In a recent post, rachelbythebay showed this example of a very surprising C++ behavior (graceously leaving the explanation as an exercise to the reader):

#include <stdio.h>
 
#include <map>
#include <string>
 
int main() {
  std::map<std::string, std::string> x;
  int i = 0x5001;
  x["foo"] = i;
 
  printf("%s", x["foo"].c_str());
 
  return 0;
}

So, what is happening here? Compilation does not give any warnings and it runs without segfaults, and more, without any visible output!

What happened to type safety?! How on earth is this possible?! Is it a compiler bug? No, it turns out that it’s perfectly valid C++ (C++98, to be pedantic!).

What is x[“foo”], exactly?

My first reflex was to look at the assembly:

$ clang++ -Wall -Wextra -g strmap.cc
$ otool -tv ./a.out | c++filt

and oops, trying to wade through C++ heavily templated symbol names was an exercise in futility (unlike plain C).

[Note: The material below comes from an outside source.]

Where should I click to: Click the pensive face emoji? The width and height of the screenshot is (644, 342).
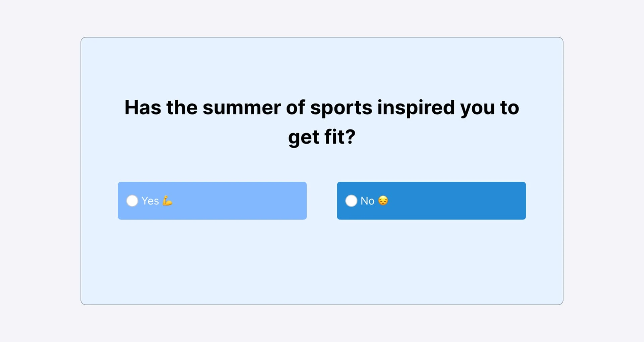point(383,201)
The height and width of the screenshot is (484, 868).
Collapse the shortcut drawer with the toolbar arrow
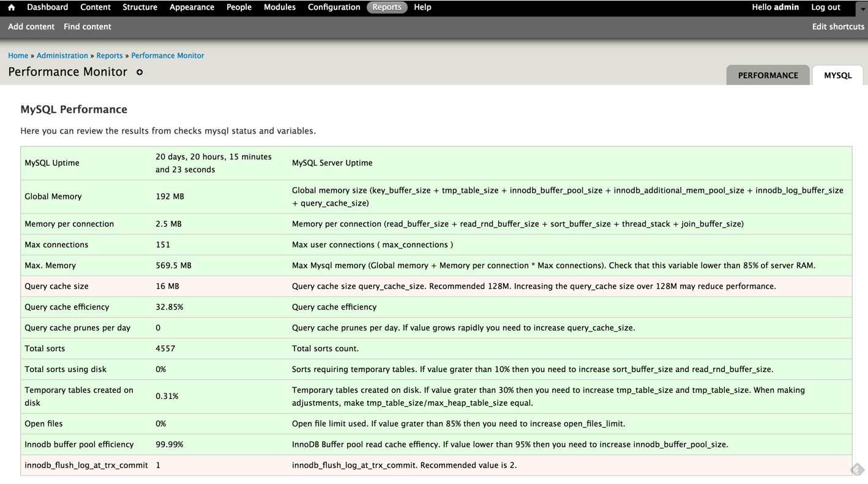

Ok, let’s fire up a debugger, which is by definition more human-friendly, and set a breakpoint after the mysterious assignment statement and see what we got:

$ lldb ./a.out
Current executable set to './a.out' (x86_64).
(lldb) b 11
Breakpoint 1: where = a.out`main + 354 at strmap.cc:11, address = 0x0000000100000bc2
(lldb) r
Process 25081 launched: './a.out' (x86_64)
Process 25081 stopped
* thread #1: tid = 0x45b804, 0x0000000100000bc2 a.out`main + 354 at strmap.cc:11, queue = 'com.apple.main-thread', stop reason = breakpoint 1.1
    frame #0: 0x0000000100000bc2 a.out`main + 354 at strmap.cc:11
   8      int i = 0x5001;
   9      x["foo"] = i;
   10    
-> 11     printf("%s", x["foo"].c_str());
   12    
   13     return 0;
   14   }
(lldb) p x
(std::__1::map<std::__1::basic_string<char, std::__1::char_traits<char>, std::__1::allocator<char> >, std::__1::basic_string<char, std::__1::char_traits<char>, std::__1::allocator<char> >, std::__1::less<std::__1::basic_string<char, std::__1::char_traits<char>, std::__1::allocator<char> > >, std::__1::allocator<std::__1::pair<const std::__1::basic_string<char, std::__1::char_traits<char>, std::__1::allocator<char> >, std::__1::basic_string<char, std::__1::char_traits<char>, std::__1::allocator<char> > > > >) $0 = size=1 {
  [0] = (first = "foo", second = "\x01")
}
(lldb) 

Whoa, the string "\x01" is inserted silently! Is this some kind of integer-pointer conversion that creates a C string from the integer? If it is, why there are no segfaults (0x5001 does not look like a memory address usually used in Unix-like OSes). If it a pointer conversion, let’s try to produce a segfault by changing 0x5001 to something else, like 0x6001. Still no segfaults, and the string is still "\x01". So, it’s not a pointer, it’s the integer value that is changed into "\x01" somehow. Now it’s clear that int is silently converted to char, leaving us with the least significant byte.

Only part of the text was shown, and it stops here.